#### MATERIAL PROVIDED

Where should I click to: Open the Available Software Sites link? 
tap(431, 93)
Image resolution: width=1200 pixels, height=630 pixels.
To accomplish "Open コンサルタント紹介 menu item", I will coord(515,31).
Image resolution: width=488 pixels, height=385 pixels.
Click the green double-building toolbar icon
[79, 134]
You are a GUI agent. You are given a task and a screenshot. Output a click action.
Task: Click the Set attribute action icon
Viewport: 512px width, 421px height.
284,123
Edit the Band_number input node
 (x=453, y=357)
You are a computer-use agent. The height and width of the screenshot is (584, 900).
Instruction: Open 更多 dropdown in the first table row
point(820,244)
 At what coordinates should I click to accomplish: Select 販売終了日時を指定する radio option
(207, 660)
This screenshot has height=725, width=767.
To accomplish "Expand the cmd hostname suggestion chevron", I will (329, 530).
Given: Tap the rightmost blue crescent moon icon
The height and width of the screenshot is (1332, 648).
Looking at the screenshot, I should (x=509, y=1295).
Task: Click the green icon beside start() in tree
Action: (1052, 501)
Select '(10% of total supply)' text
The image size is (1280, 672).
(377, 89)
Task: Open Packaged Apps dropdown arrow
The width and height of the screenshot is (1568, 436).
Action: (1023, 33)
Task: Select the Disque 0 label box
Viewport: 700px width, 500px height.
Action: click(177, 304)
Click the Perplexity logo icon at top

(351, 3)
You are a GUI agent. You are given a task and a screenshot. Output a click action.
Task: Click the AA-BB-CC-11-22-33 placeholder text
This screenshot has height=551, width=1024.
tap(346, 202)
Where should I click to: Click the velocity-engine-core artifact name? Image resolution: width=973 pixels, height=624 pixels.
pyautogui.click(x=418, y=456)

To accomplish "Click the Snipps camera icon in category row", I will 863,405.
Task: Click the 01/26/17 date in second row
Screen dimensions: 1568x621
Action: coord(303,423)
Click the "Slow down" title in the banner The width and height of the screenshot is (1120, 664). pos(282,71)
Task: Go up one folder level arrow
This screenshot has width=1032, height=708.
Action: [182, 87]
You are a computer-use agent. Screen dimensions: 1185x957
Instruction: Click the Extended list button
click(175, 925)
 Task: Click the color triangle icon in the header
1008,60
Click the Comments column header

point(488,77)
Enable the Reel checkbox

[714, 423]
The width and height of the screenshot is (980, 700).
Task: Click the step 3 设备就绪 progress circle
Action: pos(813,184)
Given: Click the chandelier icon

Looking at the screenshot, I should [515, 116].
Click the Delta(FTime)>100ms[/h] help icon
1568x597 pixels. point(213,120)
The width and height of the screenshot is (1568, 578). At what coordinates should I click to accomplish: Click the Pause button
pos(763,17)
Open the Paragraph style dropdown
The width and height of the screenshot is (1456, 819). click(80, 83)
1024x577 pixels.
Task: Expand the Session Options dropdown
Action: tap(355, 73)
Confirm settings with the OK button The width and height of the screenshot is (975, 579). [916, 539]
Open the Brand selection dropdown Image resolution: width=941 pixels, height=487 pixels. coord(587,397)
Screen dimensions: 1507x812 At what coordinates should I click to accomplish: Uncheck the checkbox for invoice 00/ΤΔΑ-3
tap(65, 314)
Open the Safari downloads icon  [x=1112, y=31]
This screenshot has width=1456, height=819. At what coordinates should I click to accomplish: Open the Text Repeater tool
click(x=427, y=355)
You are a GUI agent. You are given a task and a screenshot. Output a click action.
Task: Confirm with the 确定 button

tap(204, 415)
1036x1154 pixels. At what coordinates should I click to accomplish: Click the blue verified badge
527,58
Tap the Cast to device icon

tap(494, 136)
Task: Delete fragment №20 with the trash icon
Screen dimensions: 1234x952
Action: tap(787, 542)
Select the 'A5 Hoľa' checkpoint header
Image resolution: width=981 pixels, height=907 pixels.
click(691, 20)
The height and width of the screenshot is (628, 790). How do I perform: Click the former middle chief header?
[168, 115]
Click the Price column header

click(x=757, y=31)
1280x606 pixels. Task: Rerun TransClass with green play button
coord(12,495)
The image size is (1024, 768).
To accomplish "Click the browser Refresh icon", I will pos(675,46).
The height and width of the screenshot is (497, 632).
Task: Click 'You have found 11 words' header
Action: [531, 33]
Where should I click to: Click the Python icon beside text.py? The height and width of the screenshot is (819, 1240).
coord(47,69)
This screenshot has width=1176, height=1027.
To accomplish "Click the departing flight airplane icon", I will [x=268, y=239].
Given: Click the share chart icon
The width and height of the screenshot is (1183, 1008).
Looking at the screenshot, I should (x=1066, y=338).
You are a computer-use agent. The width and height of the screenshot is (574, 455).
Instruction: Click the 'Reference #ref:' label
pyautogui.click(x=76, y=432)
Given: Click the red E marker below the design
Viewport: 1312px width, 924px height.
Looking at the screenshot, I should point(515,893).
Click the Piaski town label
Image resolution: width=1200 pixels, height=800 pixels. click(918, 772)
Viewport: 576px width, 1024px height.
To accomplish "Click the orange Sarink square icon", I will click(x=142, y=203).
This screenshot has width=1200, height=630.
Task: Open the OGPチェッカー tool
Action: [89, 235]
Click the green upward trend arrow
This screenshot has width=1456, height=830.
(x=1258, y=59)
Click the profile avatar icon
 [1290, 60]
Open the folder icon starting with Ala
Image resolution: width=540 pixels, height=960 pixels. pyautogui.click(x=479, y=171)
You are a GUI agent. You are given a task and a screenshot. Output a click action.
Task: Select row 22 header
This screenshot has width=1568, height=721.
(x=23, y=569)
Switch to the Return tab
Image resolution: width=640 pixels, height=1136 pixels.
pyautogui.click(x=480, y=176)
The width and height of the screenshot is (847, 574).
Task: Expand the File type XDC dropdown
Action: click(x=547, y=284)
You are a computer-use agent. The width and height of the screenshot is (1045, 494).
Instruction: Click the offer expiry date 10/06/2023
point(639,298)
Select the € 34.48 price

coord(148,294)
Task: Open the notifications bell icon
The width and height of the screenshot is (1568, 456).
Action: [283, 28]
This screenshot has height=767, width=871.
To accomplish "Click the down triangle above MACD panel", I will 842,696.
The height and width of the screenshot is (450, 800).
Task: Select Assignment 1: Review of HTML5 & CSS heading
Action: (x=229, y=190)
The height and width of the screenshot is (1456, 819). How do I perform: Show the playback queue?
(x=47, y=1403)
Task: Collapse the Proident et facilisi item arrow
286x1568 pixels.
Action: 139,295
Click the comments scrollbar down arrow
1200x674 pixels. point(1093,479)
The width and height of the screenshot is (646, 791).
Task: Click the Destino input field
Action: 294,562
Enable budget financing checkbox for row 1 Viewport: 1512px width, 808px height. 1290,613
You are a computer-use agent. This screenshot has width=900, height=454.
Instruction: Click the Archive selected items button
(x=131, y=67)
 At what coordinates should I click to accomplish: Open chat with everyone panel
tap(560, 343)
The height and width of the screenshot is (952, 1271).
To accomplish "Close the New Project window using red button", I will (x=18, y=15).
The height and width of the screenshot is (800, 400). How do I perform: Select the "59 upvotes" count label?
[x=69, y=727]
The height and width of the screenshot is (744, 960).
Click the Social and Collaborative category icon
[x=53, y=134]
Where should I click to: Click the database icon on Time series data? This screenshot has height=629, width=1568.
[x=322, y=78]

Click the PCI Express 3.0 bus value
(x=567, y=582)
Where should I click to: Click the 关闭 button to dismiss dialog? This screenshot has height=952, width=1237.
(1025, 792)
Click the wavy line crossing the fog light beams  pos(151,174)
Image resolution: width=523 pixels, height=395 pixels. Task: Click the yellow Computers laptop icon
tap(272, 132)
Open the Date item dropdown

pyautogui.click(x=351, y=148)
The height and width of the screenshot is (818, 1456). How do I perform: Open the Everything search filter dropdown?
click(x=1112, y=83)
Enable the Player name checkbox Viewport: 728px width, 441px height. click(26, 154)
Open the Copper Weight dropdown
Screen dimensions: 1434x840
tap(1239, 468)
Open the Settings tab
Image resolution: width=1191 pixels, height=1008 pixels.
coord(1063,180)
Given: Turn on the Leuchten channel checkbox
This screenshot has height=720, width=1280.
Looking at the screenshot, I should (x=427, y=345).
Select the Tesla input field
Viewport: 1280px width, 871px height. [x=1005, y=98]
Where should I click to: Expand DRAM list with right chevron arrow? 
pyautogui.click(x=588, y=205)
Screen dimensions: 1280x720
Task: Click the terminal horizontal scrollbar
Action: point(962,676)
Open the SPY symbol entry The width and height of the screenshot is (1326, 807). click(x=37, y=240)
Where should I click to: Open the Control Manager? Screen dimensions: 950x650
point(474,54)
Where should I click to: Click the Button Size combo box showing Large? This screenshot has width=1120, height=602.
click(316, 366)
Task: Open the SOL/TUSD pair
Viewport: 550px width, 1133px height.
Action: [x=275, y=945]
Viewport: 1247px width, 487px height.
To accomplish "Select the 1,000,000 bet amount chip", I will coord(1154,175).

########

→ WHAT YOU SHOULD DO
Above are the entries; repeat their lines exactly, from the first through the one that contains "This screenshot has height=725, width=767.".

→ EXERCISE SOLUTION
Where should I click to: Open the Available Software Sites link? 
tap(431, 93)
Image resolution: width=1200 pixels, height=630 pixels.
To accomplish "Open コンサルタント紹介 menu item", I will coord(515,31).
Image resolution: width=488 pixels, height=385 pixels.
Click the green double-building toolbar icon
[79, 134]
You are a GUI agent. You are given a task and a screenshot. Output a click action.
Task: Click the Set attribute action icon
Viewport: 512px width, 421px height.
284,123
Edit the Band_number input node
 (x=453, y=357)
You are a computer-use agent. The height and width of the screenshot is (584, 900).
Instruction: Open 更多 dropdown in the first table row
point(820,244)
 At what coordinates should I click to accomplish: Select 販売終了日時を指定する radio option
(207, 660)
This screenshot has height=725, width=767.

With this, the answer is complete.